EMDR works to unlock the trapped thoughts and feelings so that they can be processed properly by the brain. Recounting every detail of the distressing event in the therapy session is not necessary, and you are in control throughout the whole process.
EMDR is most commonly used to treat Post Traumatic Stress Disorder (PTSD) but may also be effective for other issues such as anxiety and phobias.
Dialectical Behaviour Therapy (DBT)
DBT is a useful therapy to help people who have trouble regulating their emotions, have low tolerance for distress, as well as ineffective interpersonal relationships. It is often used for people diagnosed with Borderline Personality Disorder (BPD) but the strategies taught can be easily transferred to other people needing skills training in these areas.
Skills taught include:
- mindfulness (to help accept reality as it is),
- emotional regulations skills (to respond rather than react to emotions when they occur, and then to make appropriate changes within themselves or the environment around them),
- interpersonal effectiveness (identifying needs and asking for them in an assertive rather than aggressive manner; learning how to say NO; accepting others saying NO; dealing with conflict; effective communication)
- distress tolerance (learning how to accept distressing emotions without trying to alter them or be different in any way)
Gestalt psychotherapy works through a framework of awareness and mindfulness.
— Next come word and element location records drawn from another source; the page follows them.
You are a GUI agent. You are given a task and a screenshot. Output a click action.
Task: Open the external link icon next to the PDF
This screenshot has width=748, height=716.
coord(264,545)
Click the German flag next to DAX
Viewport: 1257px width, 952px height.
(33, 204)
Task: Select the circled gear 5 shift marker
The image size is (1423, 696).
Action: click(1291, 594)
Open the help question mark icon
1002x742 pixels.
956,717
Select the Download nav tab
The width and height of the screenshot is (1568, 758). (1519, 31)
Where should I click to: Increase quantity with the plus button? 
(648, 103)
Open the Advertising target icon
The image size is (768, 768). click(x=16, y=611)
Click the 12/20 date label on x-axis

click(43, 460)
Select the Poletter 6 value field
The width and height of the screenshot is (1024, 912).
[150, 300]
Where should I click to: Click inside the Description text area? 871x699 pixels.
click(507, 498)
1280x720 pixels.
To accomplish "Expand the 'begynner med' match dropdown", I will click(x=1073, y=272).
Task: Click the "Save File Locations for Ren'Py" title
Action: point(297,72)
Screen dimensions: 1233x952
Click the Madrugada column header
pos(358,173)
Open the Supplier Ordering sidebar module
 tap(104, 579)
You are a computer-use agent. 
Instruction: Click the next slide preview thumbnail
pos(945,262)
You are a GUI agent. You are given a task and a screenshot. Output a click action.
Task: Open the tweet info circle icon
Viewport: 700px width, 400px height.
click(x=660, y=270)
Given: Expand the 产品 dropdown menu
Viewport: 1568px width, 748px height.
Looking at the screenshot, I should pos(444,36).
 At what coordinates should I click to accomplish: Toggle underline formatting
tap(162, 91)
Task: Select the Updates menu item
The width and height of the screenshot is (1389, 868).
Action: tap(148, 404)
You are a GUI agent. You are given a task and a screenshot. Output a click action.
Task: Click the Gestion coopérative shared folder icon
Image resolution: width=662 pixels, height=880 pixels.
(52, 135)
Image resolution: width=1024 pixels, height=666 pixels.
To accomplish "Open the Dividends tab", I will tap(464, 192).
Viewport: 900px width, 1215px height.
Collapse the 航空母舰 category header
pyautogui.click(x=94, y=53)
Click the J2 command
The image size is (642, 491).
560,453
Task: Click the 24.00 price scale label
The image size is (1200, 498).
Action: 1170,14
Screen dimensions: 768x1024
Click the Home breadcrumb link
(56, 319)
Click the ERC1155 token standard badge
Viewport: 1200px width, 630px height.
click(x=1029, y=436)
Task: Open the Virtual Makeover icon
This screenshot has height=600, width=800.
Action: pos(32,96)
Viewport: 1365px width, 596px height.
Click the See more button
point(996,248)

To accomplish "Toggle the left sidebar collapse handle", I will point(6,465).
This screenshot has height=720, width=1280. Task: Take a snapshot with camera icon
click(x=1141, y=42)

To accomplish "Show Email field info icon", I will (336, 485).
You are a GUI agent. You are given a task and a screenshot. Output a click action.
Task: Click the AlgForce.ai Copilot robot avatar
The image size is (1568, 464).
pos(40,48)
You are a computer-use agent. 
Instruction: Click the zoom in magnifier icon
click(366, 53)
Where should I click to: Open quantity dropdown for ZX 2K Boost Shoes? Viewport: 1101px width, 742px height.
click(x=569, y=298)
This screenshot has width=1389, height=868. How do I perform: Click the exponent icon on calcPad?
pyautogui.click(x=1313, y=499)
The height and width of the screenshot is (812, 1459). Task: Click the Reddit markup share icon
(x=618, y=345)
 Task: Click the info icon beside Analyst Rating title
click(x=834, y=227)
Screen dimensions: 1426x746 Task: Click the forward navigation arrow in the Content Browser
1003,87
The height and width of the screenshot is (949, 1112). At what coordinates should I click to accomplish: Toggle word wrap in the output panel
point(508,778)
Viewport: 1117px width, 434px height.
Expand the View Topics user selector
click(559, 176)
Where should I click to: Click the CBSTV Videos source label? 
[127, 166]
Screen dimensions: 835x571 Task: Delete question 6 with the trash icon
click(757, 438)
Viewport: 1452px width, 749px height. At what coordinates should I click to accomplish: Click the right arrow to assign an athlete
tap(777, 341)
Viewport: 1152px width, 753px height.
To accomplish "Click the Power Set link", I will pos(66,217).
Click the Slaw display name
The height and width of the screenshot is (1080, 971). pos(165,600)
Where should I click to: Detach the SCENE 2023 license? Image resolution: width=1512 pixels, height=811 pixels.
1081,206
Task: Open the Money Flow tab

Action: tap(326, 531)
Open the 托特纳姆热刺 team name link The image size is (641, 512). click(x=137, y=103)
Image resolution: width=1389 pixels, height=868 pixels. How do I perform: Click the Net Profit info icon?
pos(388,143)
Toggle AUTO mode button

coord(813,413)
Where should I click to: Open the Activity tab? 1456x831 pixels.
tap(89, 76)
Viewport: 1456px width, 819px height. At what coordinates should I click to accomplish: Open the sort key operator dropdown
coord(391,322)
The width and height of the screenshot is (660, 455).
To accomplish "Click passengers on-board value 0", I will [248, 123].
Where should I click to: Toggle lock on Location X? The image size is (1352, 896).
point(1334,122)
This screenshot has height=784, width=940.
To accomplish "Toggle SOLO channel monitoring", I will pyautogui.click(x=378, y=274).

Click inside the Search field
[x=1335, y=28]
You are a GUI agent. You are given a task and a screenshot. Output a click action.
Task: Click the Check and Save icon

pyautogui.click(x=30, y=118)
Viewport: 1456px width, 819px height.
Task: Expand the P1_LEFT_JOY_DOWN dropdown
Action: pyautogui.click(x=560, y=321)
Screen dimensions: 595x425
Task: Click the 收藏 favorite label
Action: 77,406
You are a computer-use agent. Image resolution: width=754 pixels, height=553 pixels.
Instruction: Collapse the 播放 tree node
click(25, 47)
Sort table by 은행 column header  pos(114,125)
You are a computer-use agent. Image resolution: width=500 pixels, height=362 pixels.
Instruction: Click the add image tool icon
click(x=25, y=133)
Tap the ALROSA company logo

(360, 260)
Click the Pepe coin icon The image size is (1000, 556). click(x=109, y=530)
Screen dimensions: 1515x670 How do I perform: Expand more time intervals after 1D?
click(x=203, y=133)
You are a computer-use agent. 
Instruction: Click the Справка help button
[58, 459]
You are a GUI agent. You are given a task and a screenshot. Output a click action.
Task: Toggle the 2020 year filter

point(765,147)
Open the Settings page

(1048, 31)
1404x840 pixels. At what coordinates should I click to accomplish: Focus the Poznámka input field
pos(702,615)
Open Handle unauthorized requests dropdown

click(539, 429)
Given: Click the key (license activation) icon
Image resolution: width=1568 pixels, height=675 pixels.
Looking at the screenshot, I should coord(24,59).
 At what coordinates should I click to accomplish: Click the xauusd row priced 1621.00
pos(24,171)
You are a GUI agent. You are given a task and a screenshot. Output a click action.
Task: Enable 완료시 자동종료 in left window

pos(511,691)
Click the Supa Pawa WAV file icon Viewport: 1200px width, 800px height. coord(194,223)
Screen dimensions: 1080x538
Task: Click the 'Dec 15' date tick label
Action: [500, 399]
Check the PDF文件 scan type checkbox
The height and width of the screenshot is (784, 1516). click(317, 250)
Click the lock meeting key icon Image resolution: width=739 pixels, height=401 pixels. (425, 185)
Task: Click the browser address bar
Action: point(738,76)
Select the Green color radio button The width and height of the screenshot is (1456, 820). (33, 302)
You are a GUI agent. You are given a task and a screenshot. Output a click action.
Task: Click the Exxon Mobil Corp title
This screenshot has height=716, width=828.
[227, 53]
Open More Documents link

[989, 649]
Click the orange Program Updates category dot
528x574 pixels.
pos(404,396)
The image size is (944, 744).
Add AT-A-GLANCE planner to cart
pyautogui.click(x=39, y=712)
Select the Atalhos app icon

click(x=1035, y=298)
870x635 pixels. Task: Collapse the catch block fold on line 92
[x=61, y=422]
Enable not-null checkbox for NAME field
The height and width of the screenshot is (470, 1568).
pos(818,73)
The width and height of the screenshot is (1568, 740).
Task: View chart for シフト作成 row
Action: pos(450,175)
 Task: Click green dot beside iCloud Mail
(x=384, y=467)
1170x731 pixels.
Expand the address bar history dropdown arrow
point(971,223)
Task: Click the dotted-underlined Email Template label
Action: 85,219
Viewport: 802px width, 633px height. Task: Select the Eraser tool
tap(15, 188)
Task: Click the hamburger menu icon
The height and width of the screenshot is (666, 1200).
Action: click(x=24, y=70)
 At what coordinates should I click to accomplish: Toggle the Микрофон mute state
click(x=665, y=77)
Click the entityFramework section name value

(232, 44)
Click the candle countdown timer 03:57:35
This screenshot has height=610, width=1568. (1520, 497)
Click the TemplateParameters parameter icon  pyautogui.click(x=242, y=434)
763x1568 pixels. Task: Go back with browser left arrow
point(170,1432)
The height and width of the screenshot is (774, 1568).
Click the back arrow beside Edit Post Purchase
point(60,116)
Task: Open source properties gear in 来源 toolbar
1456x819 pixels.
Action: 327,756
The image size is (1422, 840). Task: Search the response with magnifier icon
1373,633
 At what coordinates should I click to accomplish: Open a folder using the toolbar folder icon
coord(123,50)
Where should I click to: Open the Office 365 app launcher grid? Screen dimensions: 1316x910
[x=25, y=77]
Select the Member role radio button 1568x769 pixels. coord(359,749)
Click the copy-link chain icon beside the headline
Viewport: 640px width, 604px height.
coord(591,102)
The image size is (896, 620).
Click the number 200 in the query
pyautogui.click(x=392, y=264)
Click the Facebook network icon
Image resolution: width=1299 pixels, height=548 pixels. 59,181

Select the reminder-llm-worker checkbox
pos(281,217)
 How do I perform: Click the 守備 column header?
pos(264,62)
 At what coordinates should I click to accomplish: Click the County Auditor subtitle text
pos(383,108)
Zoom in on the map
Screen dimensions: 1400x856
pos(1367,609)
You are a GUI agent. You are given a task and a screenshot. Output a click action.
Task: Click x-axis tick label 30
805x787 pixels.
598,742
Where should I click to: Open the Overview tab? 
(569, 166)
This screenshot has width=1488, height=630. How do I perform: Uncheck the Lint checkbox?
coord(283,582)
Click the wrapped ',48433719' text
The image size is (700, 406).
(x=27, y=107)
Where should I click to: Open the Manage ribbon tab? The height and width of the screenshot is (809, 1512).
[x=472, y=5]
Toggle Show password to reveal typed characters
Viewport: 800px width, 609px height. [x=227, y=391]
It aims to help the individual develop their own self-awareness so that they can understand what is going on for them in the here-and-now and make a behavioural choice based on that understanding, not what they assume to be true. For example, if an individual knows that something from their past has triggered an emotional response in the present moment, they are more able to step back from it and support themself at the time, rather than potential overwhelm. Or, for someone who experiences panic attacks, if they are more aware of how their body feels as anxiety starts, they are more able to start using practical strategies before it leads to a full-blown panic attack.
This is a useful strategy to help people when they feel ambivalent about making a decision to change. It explores barriers to change, as well as the potential gains from making the change. Motivational interviewing aims to increase and individual’s readiness to change by helping them through the stages of planning, making and maintaining the change.
Having knowledge is power, and it has been shown that by educating people who have a mental health condition, and their families, it helps to empower them to understand and better manage their condition.